OK. Je pense que le marché va se stabiliser. Et puis, le gâteau n'augmente pas vraiment. Il se divise. Je ne pense donc pas que nous puissions un jour atteindre les 2 700 unités par an car le marché est désormais saturé par les nouveaux intervenants. Ce qui veut dire que nous ne pourrons pas augmenter nos ventes autrement qu'en attirant une autre clientèle, comme celle des deux roues. Mais il y a une deuxième incidence à cette évolution du mix. Il y a aujourd'hui une surproduction de petites voitures qui vont inonder le marché à des prix déraisonnablement bas. Ce qui va inciter certains constructeurs à tirer l'offre vers le bas. Face à cela, smart doit rester un haut de gamme accessible. Un peu plus cher que la moyenne, mais abordable. Il n'y a pas la place pour le low-cost chez Daimler. Je pense d'ailleurs que le constructeur est piégé côté prix. Parce que nous n'avons pas le volume permettant de baisser le prix à 7 000 euros, mais aussi parce que notre concept et notre positionnement demandent un prix élevé. La Smart doit donc demeurer entre 10 et 11 000 euros.

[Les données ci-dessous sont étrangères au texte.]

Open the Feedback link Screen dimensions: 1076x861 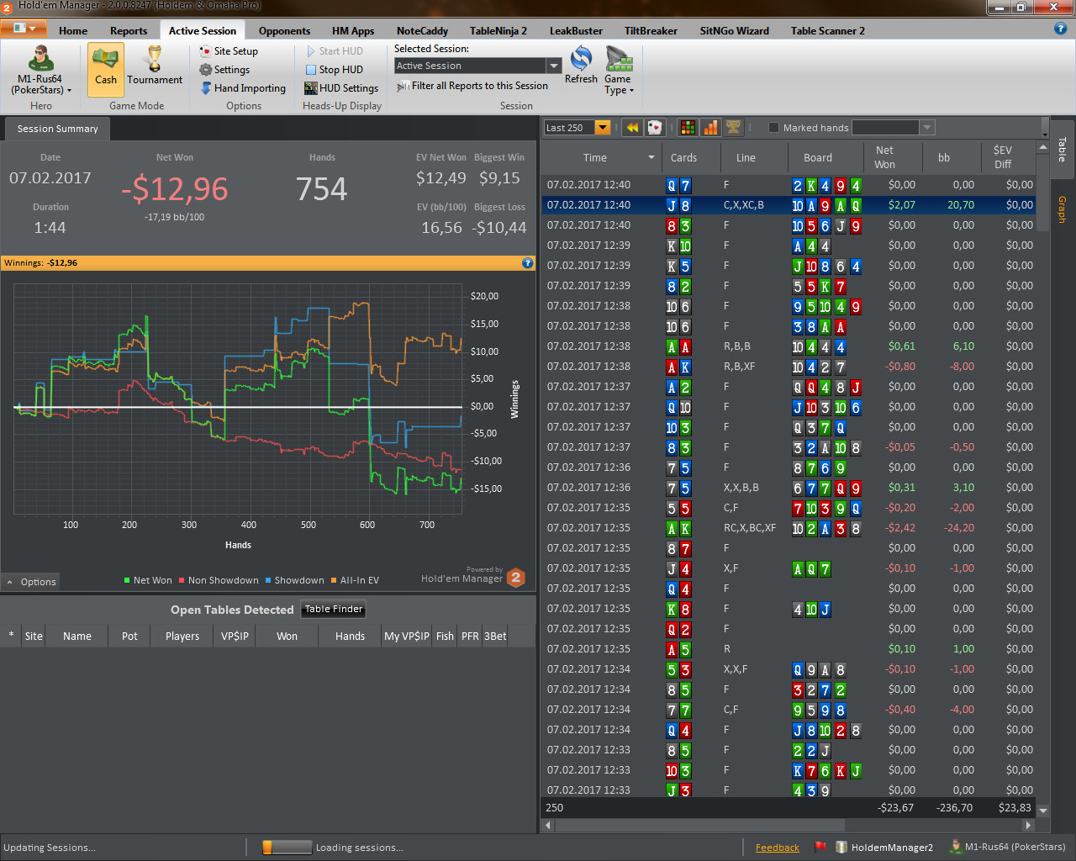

JA. Quelle est la contribution de chaque métier au chiffre d'affaires Smart ?
OK. Sur les 60 millions d'euros atteints l'an dernier, 50 % provenaient du commerce VN, 25 % du VO et 25 % de l'après-vente.

JA. Comment jugez-vous l'apport de l'après-vente dans ces résultats ?
OK. Cela peu paraître peu, mais c'est essentiel. Notre clientèle est exigeante. Il faut aller vite. Nous ne pouvons pas négliger l'après-vente. Nous avons quand même un parc roulant de 30 000 Smart sur Paris et sa région. L'an dernier, nous avons ainsi enregistré 39 000 entrées ateliers. Il nous faut donc de la place. Ce qui est un luxe à Paris. Dans le groupe, nous avons pourtant 11 000 m2 de surface dédiée à l'après-vente Smart. C'est énorme. Notre taux de couverture des frais fixes par l'après-vente n'est donc pas très élevé. Il ne dépasse pas les 50 %.

JA. L'an prochain, le constructeur va lancer son expérimentation avec la Smart électrique 2e génération (200 véhicules en flottes) dans les filiales. Cela vous chagrine-t-il de ne pas y prendre part ?
OK. Nous sommes l'un des rares à être prêt pour un tel challenge, pour la simple raison que nos sites sont déjà idéalement installés. Les clients n'auront pas besoin de faire beaucoup de kilomètres pour recharger leurs batteries. Notre investissement initial continue donc à être porteur.

Photo : Oussama Kaddoura représente 30 % des volumes annuels de la marque en France. C'est encore aujourd'hui le plus important distributeur smart en Europe. Chaque jour, 345 personnes entrent dans les affaires du groupe.